Des humains loqueteux, des spécimens canins, des charognards. Juan Diego grandit à la lisière de la décharge publique de Oaxaca, au Mexique, dans l'odeur de l'incinération de chiens morts. Il est alors indissociable de sa jeune sœur Lupe, ainsi nommée en hommage à la vierge de Guadalupe apparue à un indigène du Mexique en 1531. Juan Diego se taille le sobriquet de «lecteur de la décharge» : il a appris à lire seul les ouvrages en espagnol et en anglais balancés au rebut par les jésuites d'un orphelinat alentour. Lupe, elle, baragouine un langage que seul son frère comprend. Elle est surtout extralucide, capable de lire dans les pensées des autres. L'intrigant duo d'ados est né de père inconnu, mais d'une mère mal nommée Esperanza, femme de ménage à l'orphelinat du coin le jour, prostituée la nuit, «tuée» par une statue géante de la vierge Marie. Esperanza est littéralement morte de peur après avoir croisé du haut de son échelle le regard courroucé de la madone tandis qu'elle lui époussetait le nez. «Elle est de mauvais poil la vierge», avait tenté de prévenir Lupe.
Hippie mezcalisé
Les deux gosses feront brûler son corps en même temps que celui d'un chiot, et d'un brave gringo américain, objecteur de conscience qui refusait de mourir au Vietnam. Le hippie mezcalisé réfugié à Oaxaca s'était promis de visiter le cimetière américain de Manille pour rendre hommage à son père, mort aux Philippines à la fin de la Seconde Guerre mondiale. Juan Diego lui avait fait le serment de faire le voyage à Manille à sa place, en cas d'accident. C'est précisément ce périple qu'il est en train d'accomplir quand on découvre le héros d'Avenue des mystères. Un voyage symbolique, un voyage de romancier ?

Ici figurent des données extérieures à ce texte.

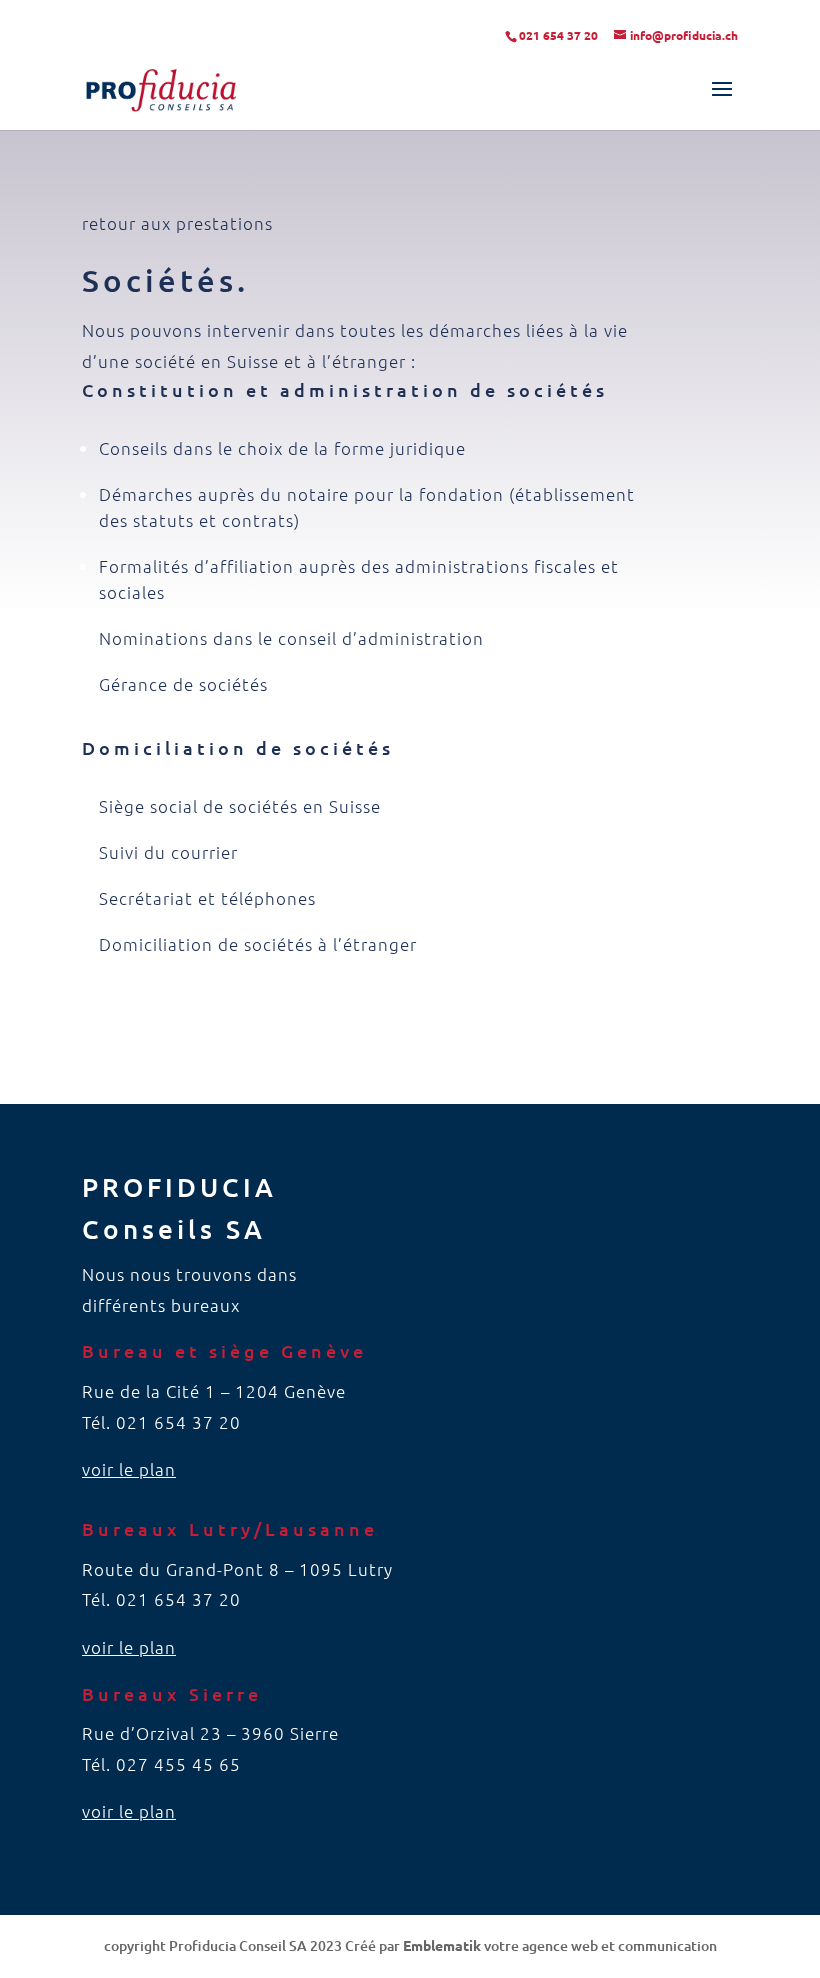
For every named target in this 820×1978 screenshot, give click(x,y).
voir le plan (129, 1469)
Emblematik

L'intrigue, comme toujours chez Irving, est bien plus foisonnante que cela. Rompu à l'art du romanesque et des grandes fresques, il ne lésine ni sur les péripéties et les morts brutales et violentes ni sur les personnages secondaires fort pittoresques. Une mention spéciale revient sans doute au couple formé par Flor, trans hommasse d'allure, mais attirante et féminine avec Edward, un ex-jésuite homo américain d'Iowa City. Ce sont eux qui veilleront à ce que Juan Diego Guerrero accomplisse son destin et devienne un écrivain célèbre qui jamais «ne raconta sa propre vie […] Il avait donc imaginé ses peurs», et jamais ne dérogea à ses règles d'auteur digne de ce nom : «La vie est un modèle trop bordélique pour un roman. Les personnages fictifs sont plus cohérents, plus consistants, plus prévisibles. Les bons romans ne sont jamais des fourre-tout, alors que le désordre fait bel et bien partie de la vie.»
En outre, Juan Diego Guerrero «méprisait ce qu'il appelait "la thérapie par l'écriture", et jugeait que le roman mémoriel abêtissait la fiction et trahissait l'imagination». Juan comme John… Irving.